Score Processing: - File-based communication: Reads AlphaFold statistics from CSV files - Dynamic score tracking: Updates current protein quality scores - Real-time evaluation: Processes actual computational results

3. Adaptive Migration Logic

    # First pass — establish baseline
    if not pipeline.previous_scores:
        pipeline.logger.pipeline_log('Saving current scores as previous and returning')
        pipeline.previous_scores = copy.deepcopy(pipeline.current_scores)
        return

    # Identify proteins that deteriorated
    sub_iter_seqs = {}
    for protein, curr_score in pipeline.current_scores.items():
        if protein not in pipeline.iter_seqs:
            continue

        decision = await adaptive_criteria(curr_score, pipeline.previous_scores[protein])

        if decision:
            sub_iter_seqs[protein] = pipeline.iter_seqs.pop(protein)  # Remove from current pipeline

Migration Decision Process:

1. Baseline establishment: First pass saves scores as reference
2. Protein evaluation: Each protein is individually assessed
3. Selective migration: Only degraded proteins are moved to child pipelines
4. Pipeline cleanup: Migrated proteins are removed from parent pipeline

4. Child Pipeline Creation and Resource Management

    # Spawn new pipeline for underperforming proteins
    if sub_iter_seqs and pipeline.sub_order < MAX_SUB_PIPELINES:
        new_name: str = f"{pipeline.name}_sub{pipeline.sub_order + 1}"

        pipeline.set_up_new_pipeline_dirs(new_name)

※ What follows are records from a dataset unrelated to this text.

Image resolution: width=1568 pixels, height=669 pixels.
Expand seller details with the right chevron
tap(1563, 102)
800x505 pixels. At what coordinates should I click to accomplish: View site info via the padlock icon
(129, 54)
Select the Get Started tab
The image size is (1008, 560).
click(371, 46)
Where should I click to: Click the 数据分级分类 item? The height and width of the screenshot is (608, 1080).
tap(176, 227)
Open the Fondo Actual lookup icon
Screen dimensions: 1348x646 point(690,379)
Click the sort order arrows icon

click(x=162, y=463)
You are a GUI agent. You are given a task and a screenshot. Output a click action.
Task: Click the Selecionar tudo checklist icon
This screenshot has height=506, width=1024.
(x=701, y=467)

        # Copy PDB files for migrated proteins
        for protein in sub_iter_seqs:
            src = f'{pipeline.output_path_af}/{protein}.pdb'
            dst = f'{pipeline.base_path}/{new_name}_in/{protein}.pdb'
            shutil.copyfile(src, dst)

        # Configure child pipeline
        new_config = {
            'name': new_name,
            'type': type(pipeline),
            'adaptive_fn': adaptive_decision,  # Recursive adaptivity
            'config': {
                'passes': pipeline.passes,
                'iter_seqs': sub_iter_seqs,           # Only degraded proteins
                'seq_rank': pipeline.seq_rank + 1,
                'sub_order': pipeline.sub_order + 1,
                'previous_scores': copy.deepcopy(pipeline.previous_scores),
            } 
        }

        pipeline.submit_child_pipeline_request(new_config)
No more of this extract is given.